The scene of Piaf first performing in front of a concert audience, with no audible singing, muted background music and facial expressions of the audience relaying the power of her performance, is one of the best pieces of film-making that I have seen in my life. Plus, of course, the sound of Piaf’s voice throughout the movie was a real treat.

And yet, I did not like the movie as much as I hoped I would. Striving to present a truthful depiction of the hard life that the chanteuse endured in the first half of her life, it was often too gloomy and depressing. More importantly, the non-linear storytelling left me dizzy with trying to piece a coherent narrative together. I don’t mind the flashback-heavy narration when those are intersperced into a progressing timeline. In this particular case, we kept jumpimg here and there in a fashion that could only be called haphazard. The occasional time markers helped a little, but they did not appear with any consistency to be really useful.

That was it for February. And you may be happy to know that I actually enjoyed writing this kind of a post for a change. It must be a function of actually having watched the movies that invite discussion. Or a function of having watched just a couple.

Posted in Movies

8 Comments

  1. Brian Greenberg

    Three thoughts:

    1) I’m glad you enjoyed writing the post.

    2) You said they were movies that invited discussion, and there are no comments, so I felt the need to at least get it started.

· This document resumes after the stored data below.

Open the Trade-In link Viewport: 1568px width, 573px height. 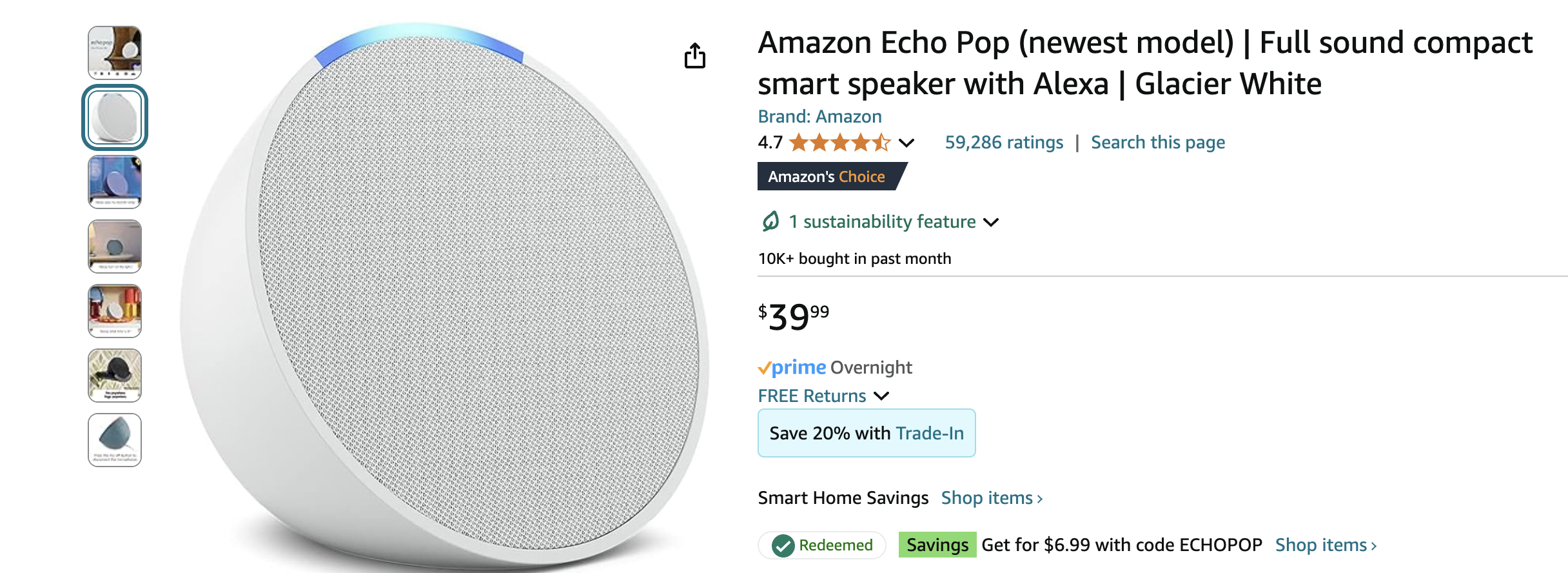tap(930, 433)
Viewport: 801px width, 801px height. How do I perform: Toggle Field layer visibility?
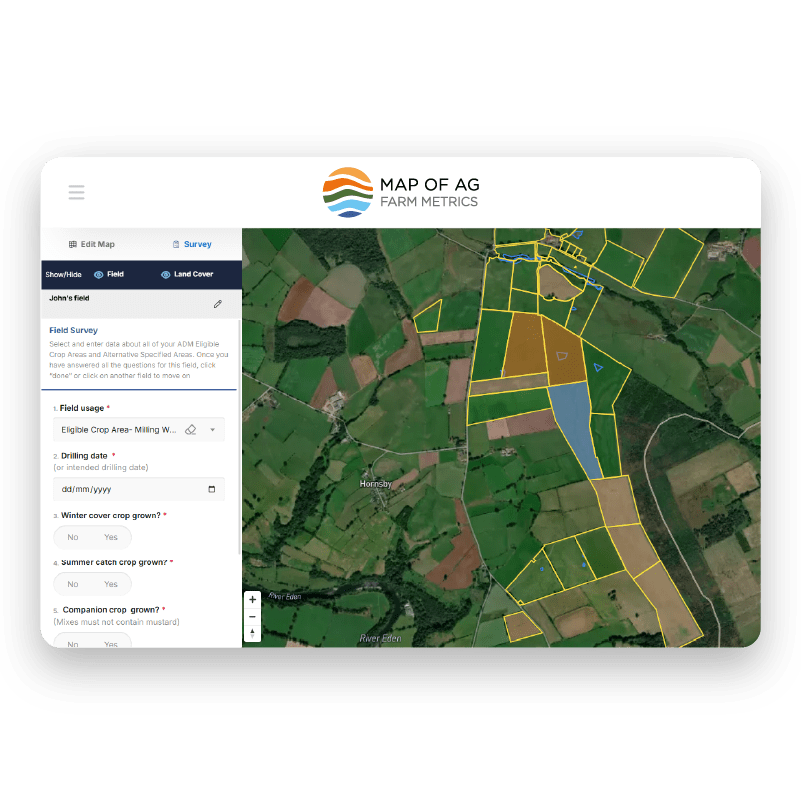(x=108, y=274)
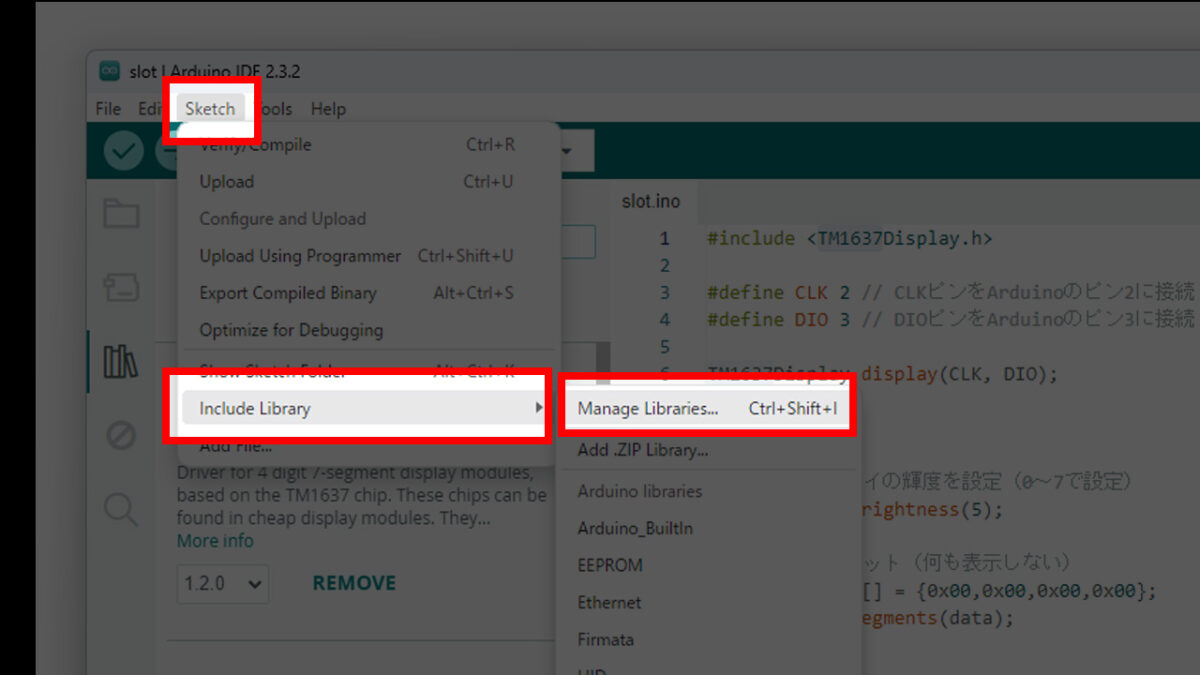Image resolution: width=1200 pixels, height=675 pixels.
Task: Click the Arduino IDE logo in title bar
Action: pyautogui.click(x=108, y=72)
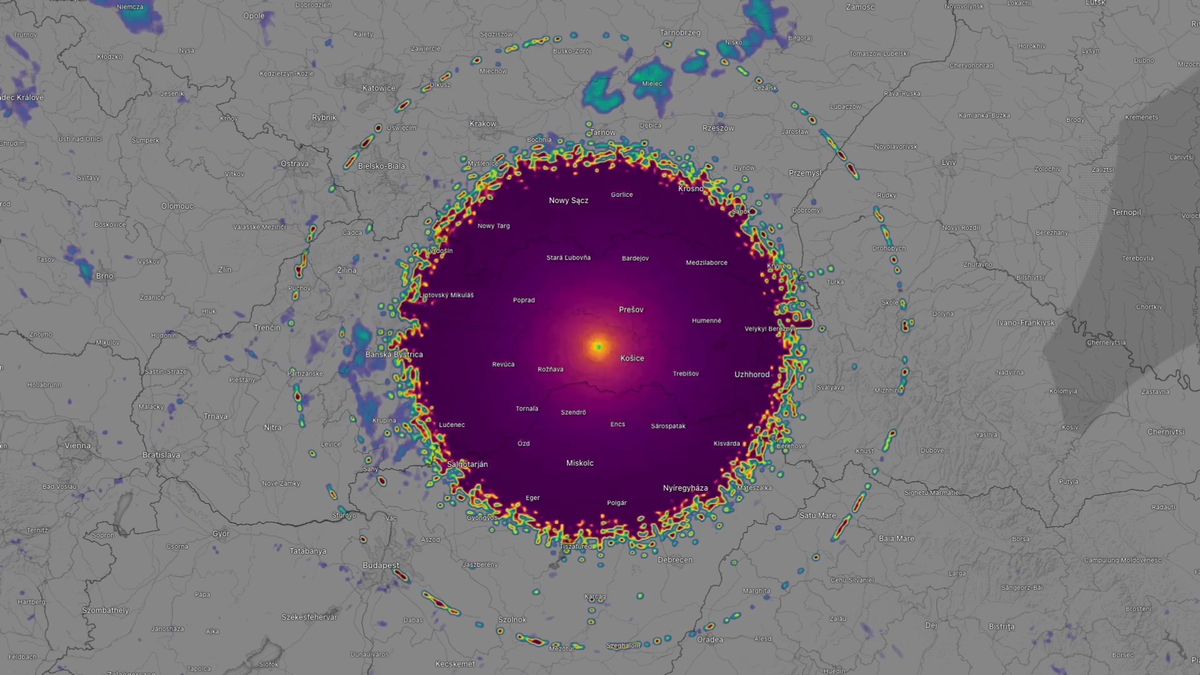Click the Miskolc city label

click(580, 463)

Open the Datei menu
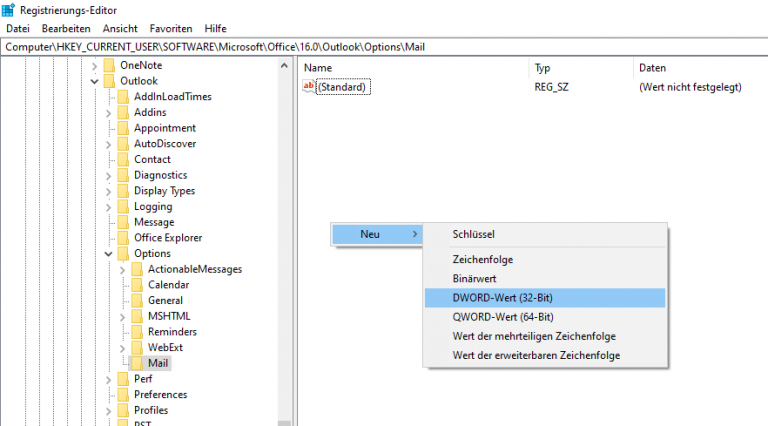pyautogui.click(x=18, y=29)
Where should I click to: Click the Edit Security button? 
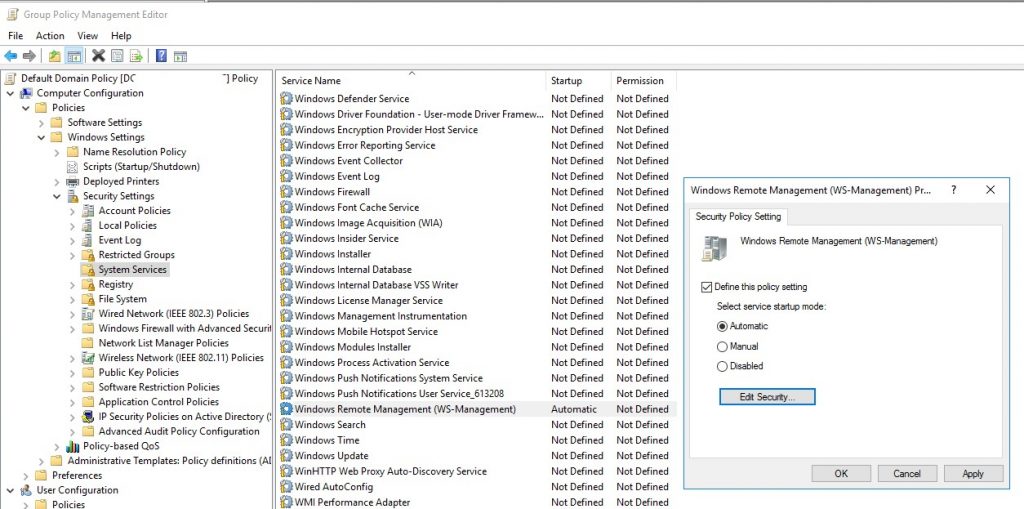pyautogui.click(x=767, y=397)
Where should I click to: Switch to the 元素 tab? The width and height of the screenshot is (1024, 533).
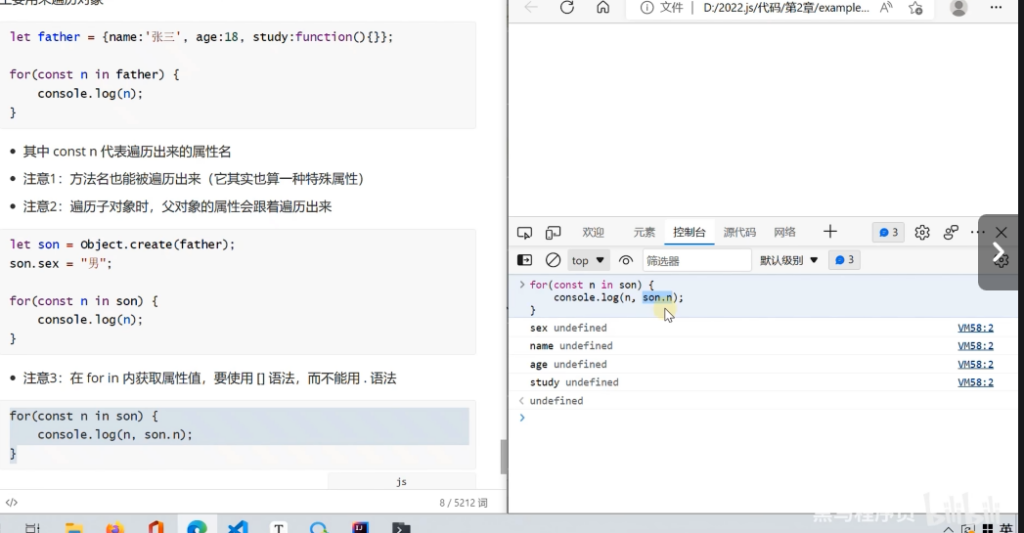point(644,232)
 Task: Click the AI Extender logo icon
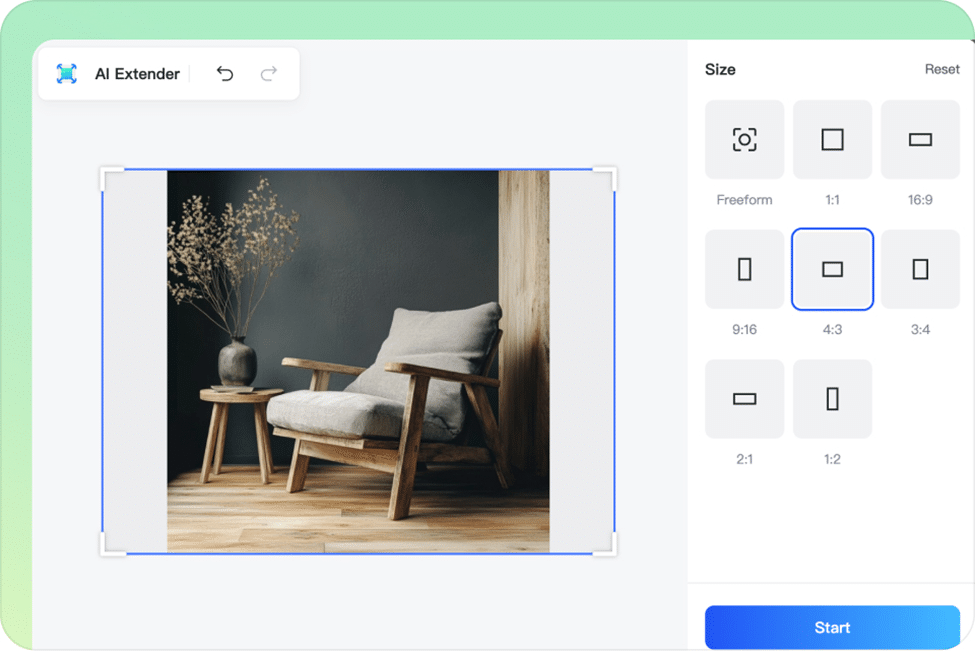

    3) I’ve seen a few 5-minute chunks of Charlie Wilson’s War on cable recently and they’ve all fascinated me, but I’ve either not had time to see the movie, or didn’t want to watch it with the kids around (given the adult subject matter and occasional nudity). I will definitely try to make the time, now that I hear from you that it’s as good as I thought it might be…

  2. Ilya

    Brian, you’re certainly my target audience for this, especially since you seem to be the only one to take a hint on “discussion” 😉

  3. Ilya

    I hope I avoided major spoilers, then, Jason.

    I just watched a movie that I saw on your Netflix widget, so there may be an upcoming discussion on that.

  4. jason

    Ah, I just picked that up from today’s entry. I’ve not yet gotten around to watching it — it’s sitting on my entertainment console, mocking me. What did you think of it?

  5. Ilya

    I expect your mileage to vary in direct proportion to how much a Beatles fan you are. I pretty much loved it, if not for the overall selection of songs that left some of my top choices out. But even though there is a loose plot, it is mostly a background for musical numbers – all very nice interpretations, by the way, – so unless you’re a fan of the music, you may find it a bit drawn out and disjointed.

    Hope you’re a fan and I did not spoil it for you.